This blog documents my attempt to drink a beer from every country in the world and every state in the United States.

Monday, March 19, 2012

State #6: New Jersey


Beer: Belgian Style Dubbel

Brewery: Flying Fish Brewing Company, Cherry Hill, New Jersey

ABV: 7.2%

New Jersey beer in a New Jersey backyard on a balmy, sunny New Year's Eve.
The state of New Jersey has a terrible reputation on so many fronts. It’s dirty and polluted. It’s a haven for mobsters. It’s a cultural wasteland, a mixture of vapid suburbanization and depressing urban strife. Day-glo orange spray tans and track suits are considered stylish. The New Jersey Turnpike is the country’s worst road. There aren’t nearly enough breweries. (Okay, so most people don’t really talk about this last one).

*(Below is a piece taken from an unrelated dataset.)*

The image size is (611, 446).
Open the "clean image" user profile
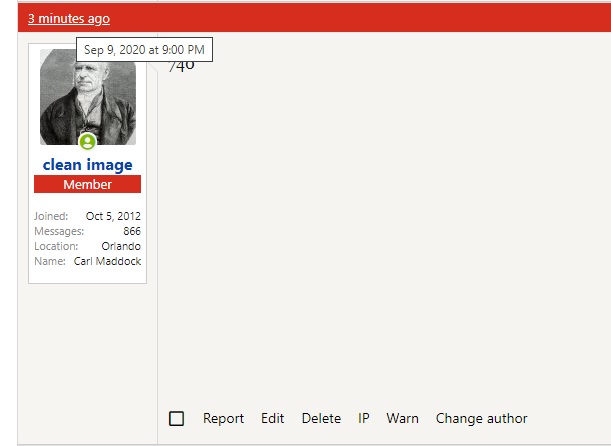tap(88, 165)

"You make fun of Jersey or my tan and I'll bust your nuts with a hammer!"
I’m here to tell you that all those stereotypes are true. But, like every stereotype, the kernel of truth belies the reality, in which the situation on the ground reflects an unfair portrayal of a place. There are wonderful people (my dad and brother-in-law are from Jersey), clean air, sensible fashions, and vibrant culture all over the state. The New Jersey Turnpike is the worst road in the country, however, and there definitely aren’t enough breweries in New Jersey, especially given the state’s industrial reputation. 

Get busy counting, Simon and Garfunkel. They've all gone to look for a beer. You would too after three hours of this.
Flying Fish Brewing Company, in Cherry Hill, is one of only about ten breweries in the state, and one of the few that makes enough to ship across state lines. In general, it’s hard to get Jersey-brewed beers very far from Jersey. Luckily I found myself in New Jersey visiting my sister to celebrate New Years (only a few miles from Flying Fish’s premises, no less), and I was able to pick some up. 

It's a fish. But it has propellers on it. I call it a flying fish!
The Belgian Style Dubbel that I had was mighty tasty. Even though I had it way back on New Year’s Eve, I took notes before the evening’s activities made me forget everything I liked about the beer. A dubbel is a Belgian abbey-style beer, a bit darker and stronger than a regular ale (hence the name; it is supposedly double the strength, although at 7.2% ABV the math doesn’t quite add up here).  This one was sweet, but not overly so, and, as an unfiltered, bottle-conditioned beer, it had lots of gritty yeasty beasties floating around in the glass, giving it some serious texture. Gritty, yet complex: that’s New Jersey.

You can't see the delicious unfiltered floaty bits, but they're in there.
In addition to making good beers, Flying Fish has an interesting history. It was founded on the internet in 1995, when people were still using CompuServe, where its founders solicited for ideas of all kinds (on beer styles, ingredients, names, packaging design, etc.) before a single drop was brewed. It’s a nice story, and evocative not only of the DIY ethos driving craft brewing but also the beauty of crowd sourcing, long before people were talking about crowd sourcing.

Their latest project is an ode to the country’s worst road: a series of beers named after the exits on the New Jersey Turnpike, with each beer incorporating some ingredient with a special significance to that exit. Their Exit 8 beer, for instance, uses chestnuts, which used to grow in abundance in the area. I’m eagerly awaiting their beer for Exit 8A, the location of International Flavor and Fragrance, manufacturers of just about every artificial flavor ever. I suggest they honor this industrial heritage by whipping up a batch of Pyridinemethanthiol Pilsner, which would taste something like pork. Ah, New Jersey.